Голос моего нанимателя спокоен, словно об увеселительной прогулке говорит. Я ошарашено сажусь на кровати.
Мало того, что пацана учат военному делу, так его ещё и в квест собираются загнать? Он же местный, зачем ему это? Или это вроде инициализации, как в индейских племенах, когда мальчики проходят испытание на смелость и отвагу и лишь тогда получают взрослое имя и статус мужчины? А какой статус получит Ян?
Северного Варвара, кажется, робко подсказывает внутренний голос. Или Воина. Помнишь как Гала их называла? Чему ты там удивлялась при знакомстве?
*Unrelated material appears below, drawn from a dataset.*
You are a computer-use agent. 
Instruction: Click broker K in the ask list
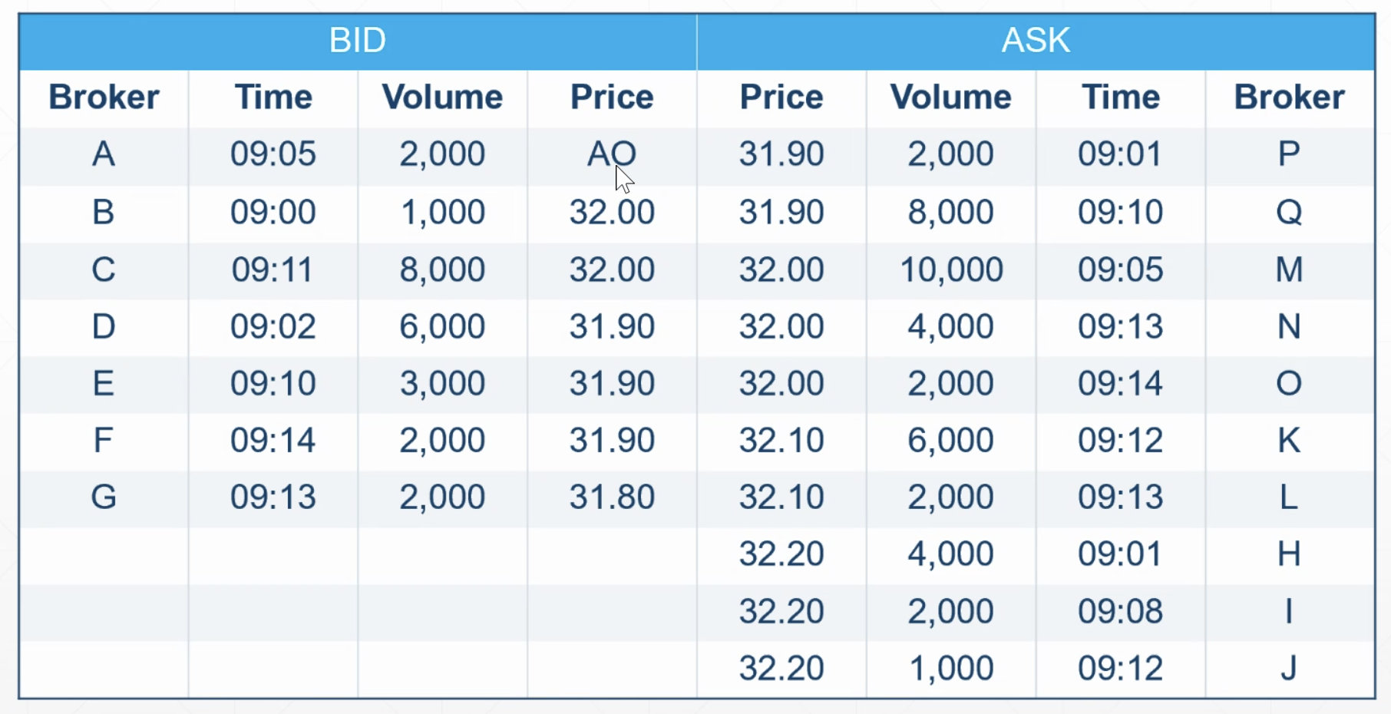point(1289,440)
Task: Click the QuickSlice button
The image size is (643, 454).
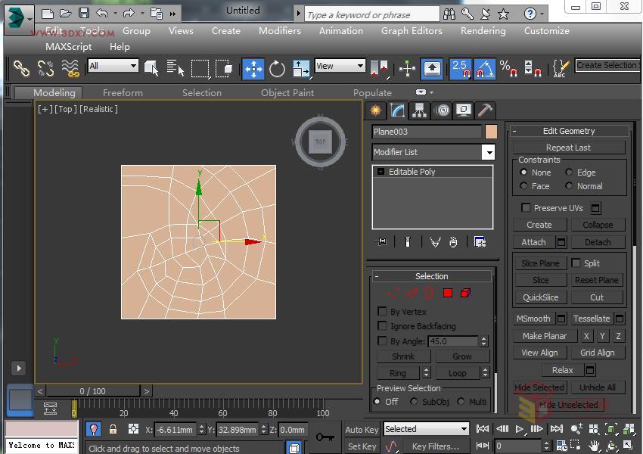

Васютиным шпорам? А потом – клубу по интересам и учебным боям во дворе? Это трактирщик может повстречаться бывшим, а вот Воин бывшим не бывает.
Сквозняк так и гуляет по полу, но подняться и закрыть окно, тем самым обнаружив себя – неловко, подумают, что подслушивала. Однако ежели они до сих пор на крылечке разбор полётов проводят, то времени с момента, как я заснула, прошло чуть-чуть, а мне сперва показалось, что полночи, не меньше. И как это Васюта так ловко меня загасил? Видать, озаботился, что истерику могу устроить, подстраховался. Ловко это у него получилось, а главное – без побочных эффектов. Настойка, похоже, выветрилась из головы, а я, что самое удивительное – успокоилась.
Из голосов снаружи пытаюсь уловить уже знакомый Васютин, но хозяин либо примолк, либо отошёл. Да не запрёт же он меня, в самом деле, если я из своей комнаты нос высуну? Стрёмно как-то: одной, в темноте… на кухне хотя бы светло! И вот представьте: стоило мне подняться с постели и скрипнуть половицей – за окном тотчас раздаётся шиканье и мужской разговор переходит в другую тональность, намного тише. Вот это слух! И чувство такта, однако…
Приоткрываю дверь. И впрямь здесь светло: одна лампа под потолком, другая на рабочем столе. Ян ставит стопки чистых тарелок в посудный шкаф, такой из себя степенный старательный мальчик, будто и не он совсем недавно одним броском…
Стоп, плохое не поминать.
Он оборачивается ко мне:
– Ты что не спишь? Помешал кто?
Я только головой мотаю.
– Просто не спится. Побуду здесь немного…
Вздохнув, подсаживаюсь на свободный стул.
– Ты мне вот что скажи, Ян: а какой у вас тут вообще распорядок дня? Завтрак-то в котором часу? В конце концов, раз уж подрядилась здесь работать – подлаживаться.
Он понимающе кивает.
– Поднимаемся с рассветом и сразу на урок по боёвке. Да, сперва печь ставим, чтобы протопилась, а уж после тренировки готовим. Да ты не суетись, твоё время завтра придёт.
– Придёт, конечно, – отзываюсь, проглядывая полки с крупами. – Только, видишь ли, привыкла я с вечера делать какую-нибудь заготовку, чтобы утром времени не терять. Может, гречку запарить? Чугунок подходящий найти бы …
Он снимает с одной из полок увесистый чугунок, с другой – мешок с крупой. В мешке килограмм восемь, навскидку, а парень тягает его как пёрышко. Мне остаётся прокалить гречу на сковороде, засыпать в посудину и залить кипятком, после чего Ян ухватом ловко водворяет чугунок в печь. А ведь на это сноровка нужна, чтобы узкий и гладкий черенок не провернулся в ладонях. Но Васютин племянник управляется со всем этим хозяйством играючи.
– Всё? – спрашивает. – Больше ничего не нужно?